The authors of ‘Queerness and Precarity’ draw on their personal experiences of strained living conditions, which I can relate to only too well. I lived in Dresden for a few months with seven straight communists. After outing myself as a trans woman, one responded: “So you’re telling me you want to be a woman?” They repeatedly implied I was ‘male socialised’ (my attempts to introduce them to materialist feminism were not successful). My depression worsened, and I began to feel isolated and shunned. I flinched at hearing my old name, but felt too nervous to tell them my new one. None of them asked. When I left, feeling broken, it took them over a year to return my deposit.
5. But ‘queer housing’ is often just as shit.
This year, I lived with a bourgeois lesbian couple who evicted me with a week’s notice over a dented bathroom wall, knowing that I was severely depressed, and regularly suicidally ideating. On the day I left, one of them earnestly reassured me that me being trans had nothing to do with their decision. They then evicted the girl who took my room a month later, frustrated with her leaving the hallway lights on. After I sent them a letter threatening to tell the scene how they’d treated me, my deposit was partially repaid (three months later). The month they evicted me, they DJed at a popular queer night.
6. Queers are not a class.
This experience led me to reject entirely the idea of queers as a ‘class’. I have heard of still worse stories about the queer scene from queers of colour. White queers are known for being happy to dance to classic RnB and use Ball Scene slang, but less eager to take part in anti-racist work. Queers occupy all classes and backgrounds, and though being disowned by one’s family can easily result in destitution, non-disowned queers can cling to their advantaged social standing just as firmly as any straight can. We’re not a class – we’re splintered.
7. Queers are getting richer, as well as poorer.
The corporate world continually attempts to make in-roads into our communities through outreach groups like Out In The City, sponsorship of Pride, PR-minded anti-discrimination policies and other displays of ‘corporate social responsibility’. Bourgeois queers are an accepted feature of life in a way which simply was not true for previous generations. Even the IMF made an ‘It Gets Better’ video.
8. Shame is not enough.
Many of us will be offered opportunities which maintain class divisions. Gay marriage, a ‘good job’ (management), policemen proposing to each other at Pride. In many cases, assimilation comes at the price of ridding oneself of effeminate mannerisms (and certainly not ‘screaming’).
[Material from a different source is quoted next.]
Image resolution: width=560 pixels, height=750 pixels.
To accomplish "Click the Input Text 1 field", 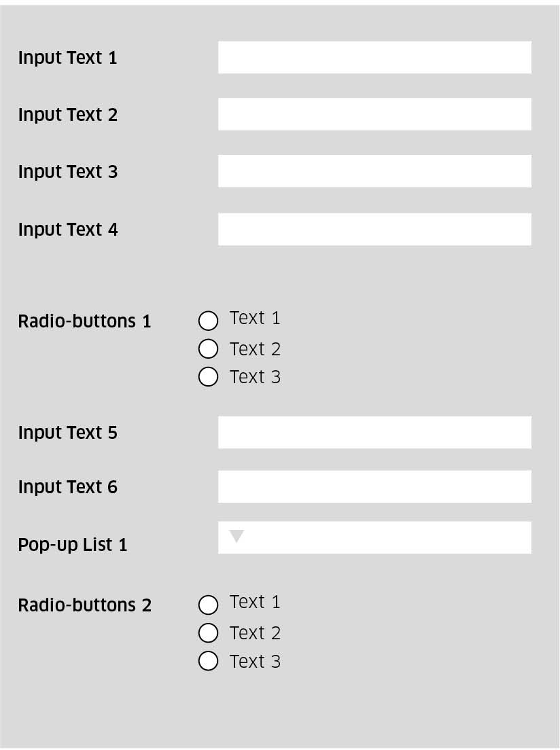I will 374,57.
This is no doubt part of the relentless rise of ‘masc4masc’ ideals that have come with the gay scene’s ‘Grindrisation’. Austerity is raising the stakes for complicity, and many of us will fold. But activists rejecting these opportunities is not enough, not by itself. More and more, queers are taking the bargain class society offers them. Racism, transmisogyny and rising intolerance of effeminacy are prising us apart.
9. Identities proliferate under capitalism, and queer identities are no exception.
In ‘The Uses and Abuses of Civil Society’ and ‘Labor, the State, and Class Society’, Ellen Meiskins Wood argues that capitalism is wrongly presented as a homogenising force. Class struggles, driven by coercive imperatives, are ever more ‘local and particularistic’ resulting in a disintegration of the social fabric that Wood calls ‘domestication’. With this material breakdown, politics is reduced to a ‘fragmented plurality of emancipatory struggles’, with any meaningful conception of class disappearing from view. Identifying queer households as increasingly necessary is no way to stop this overarching process.
10. If we’re to have any part in a revolution, we have to survive.
But survival itself is not a revolution. Right now, we’ve become so desperate that we aren’t even picturing one. Let’s try communism.